Professor norte-americano morre em São Paulo após atendimentos em UPAs; família questiona conduta médica
O professor norte-americano Clinton Ernest Craddock, de 43 anos, morreu na noite de domingo, 18 de janeiro de 2026, na Santa Casa de Misericórdia de São José do Rio Preto, após buscar atendimento médico por quatro dias consecutivos em unidades de pronto atendimento (UPAs) do município.

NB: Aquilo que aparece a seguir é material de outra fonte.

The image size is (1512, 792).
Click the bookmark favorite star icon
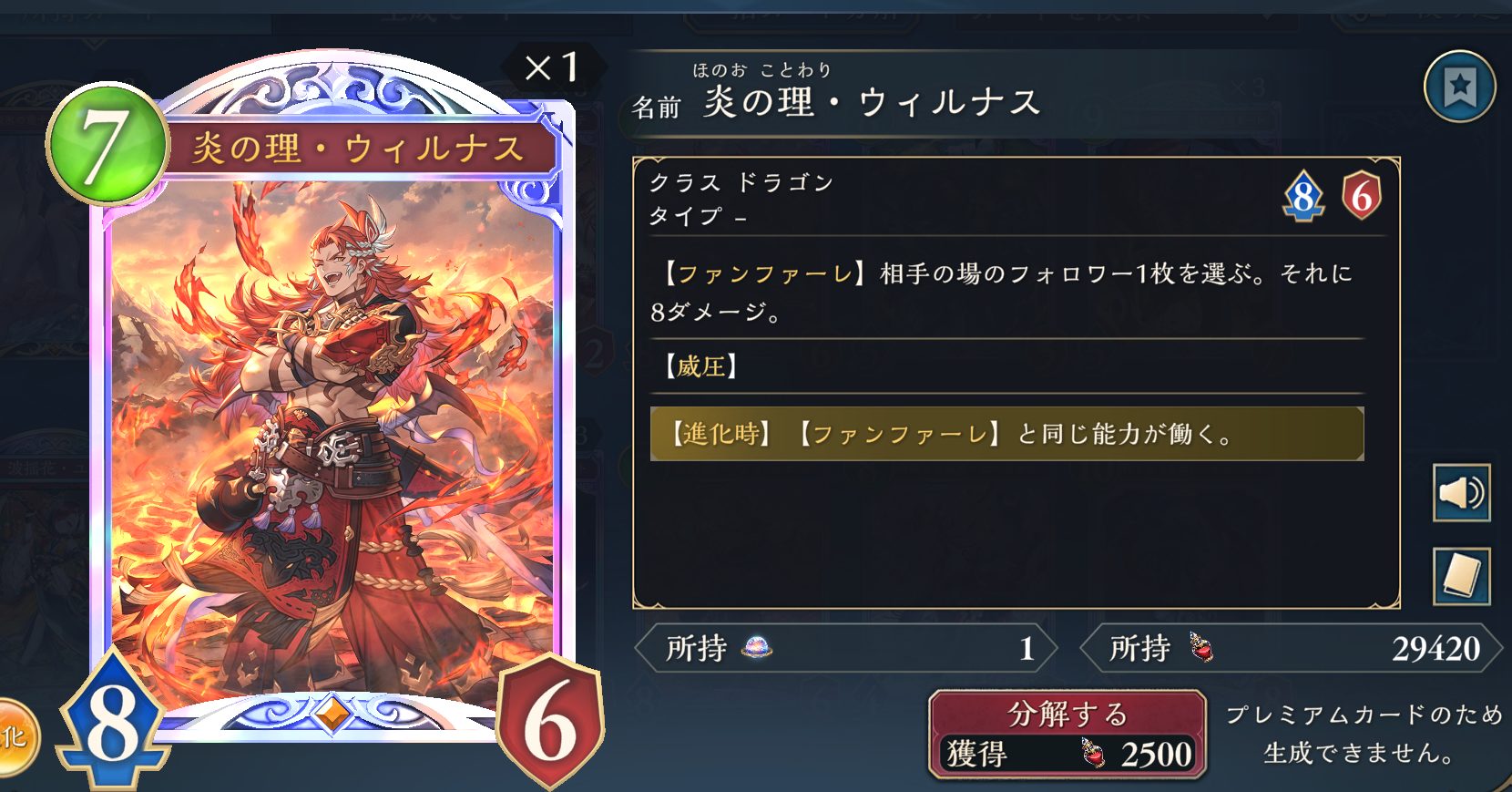[1459, 87]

Segundo familiares, Clinton começou a sentir fortes dores abdominais e procurou inicialmente a UPA Norte, onde teria recebido alta após diagnósticos considerados preliminares, como gases, cólica renal e prisão de ventre. Com a persistência das dores, ele retornou à mesma unidade e também passou pela UPA Santo Antônio, sendo novamente medicado e liberado.

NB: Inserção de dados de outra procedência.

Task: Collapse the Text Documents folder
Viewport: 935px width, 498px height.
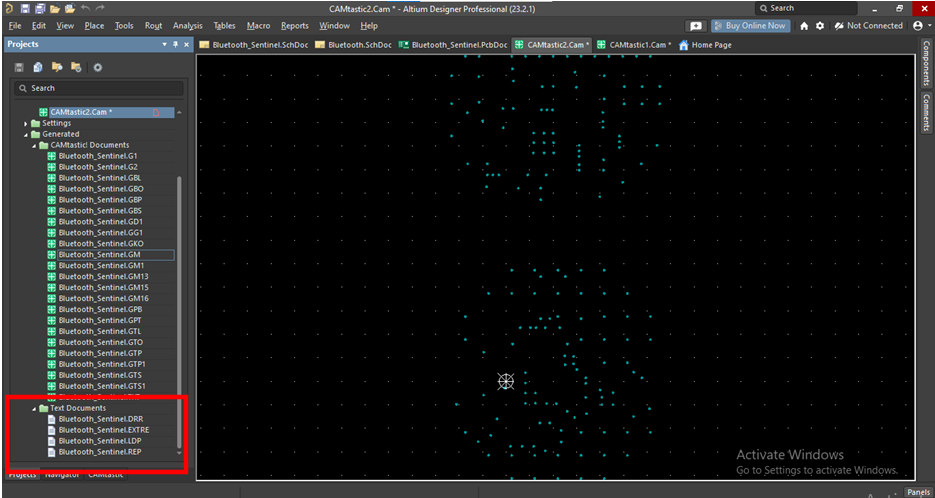Action: coord(34,408)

De acordo com a família, o quadro clínico se agravou nos dias seguintes. Clinton passou a apresentar vômitos intensos, incluindo vômitos fecaloides, sintoma geralmente associado a obstruções intestinais graves. Diante da piora, ele voltou a procurar atendimento e, desta vez, permaneceu em observação antes de ser transferido em estado grave para a Santa Casa.
No hospital, exames identificaram um quadro de apendicite com perfuração, acompanhado de infecção generalizada na cavidade abdominal (sepse). O professor foi submetido a uma cirurgia de emergência e encaminhado à Unidade de Terapia Intensiva (UTI), mas não resistiu às complicações e morreu na noite de domingo.

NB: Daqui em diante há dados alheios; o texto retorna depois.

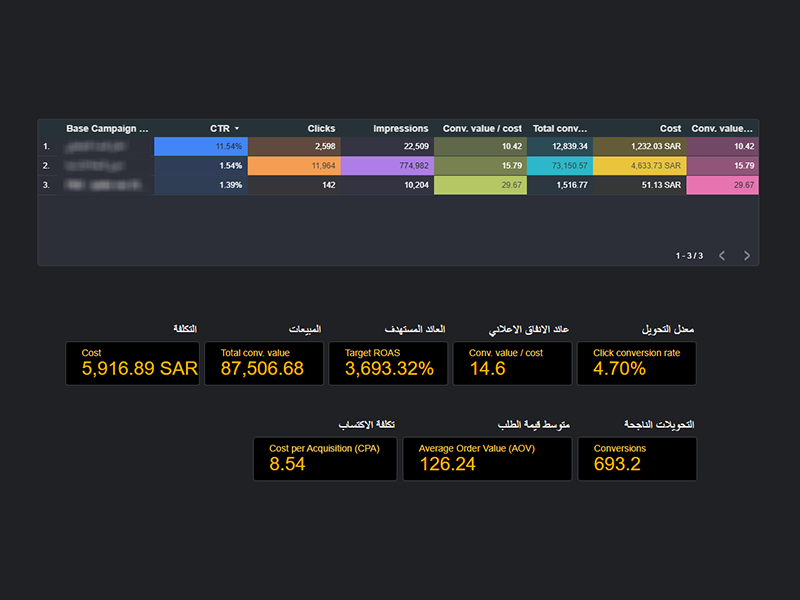Select the 11.54% CTR heatmap cell
Screen dimensions: 800x600
pos(200,147)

A morte causou comoção em São José do Rio Preto, onde Clinton era conhecido por atuar como professor de idiomas, especialmente no ensino da língua inglesa. Natural do estado de Kentucky, nos Estados Unidos, ele vivia há vários anos no município paulista.
Familiares afirmam que houve falha no diagnóstico inicial e questionam a condução dos atendimentos realizados nas UPAs. Segundo eles, a repetição das queixas e a intensidade da dor poderiam ter motivado a solicitação de exames mais detalhados ainda nos primeiros atendimentos.
Em nota, a Secretaria Municipal de Saúde de São José do Rio Preto informou que o caso será apurado internamente, com análise dos prontuários e da conduta adotada pelas equipes médicas. A Santa Casa declarou que seguirá colaborando com as investigações para esclarecer as circunstâncias da morte.
Familiares do professor, que residem nos Estados Unidos, tentam viabilizar a vinda ao Brasil para o velório e os trâmites legais. O caso deve ser acompanhado pelo Ministério Público e pode resultar em investigação para apurar eventuais responsabilidades.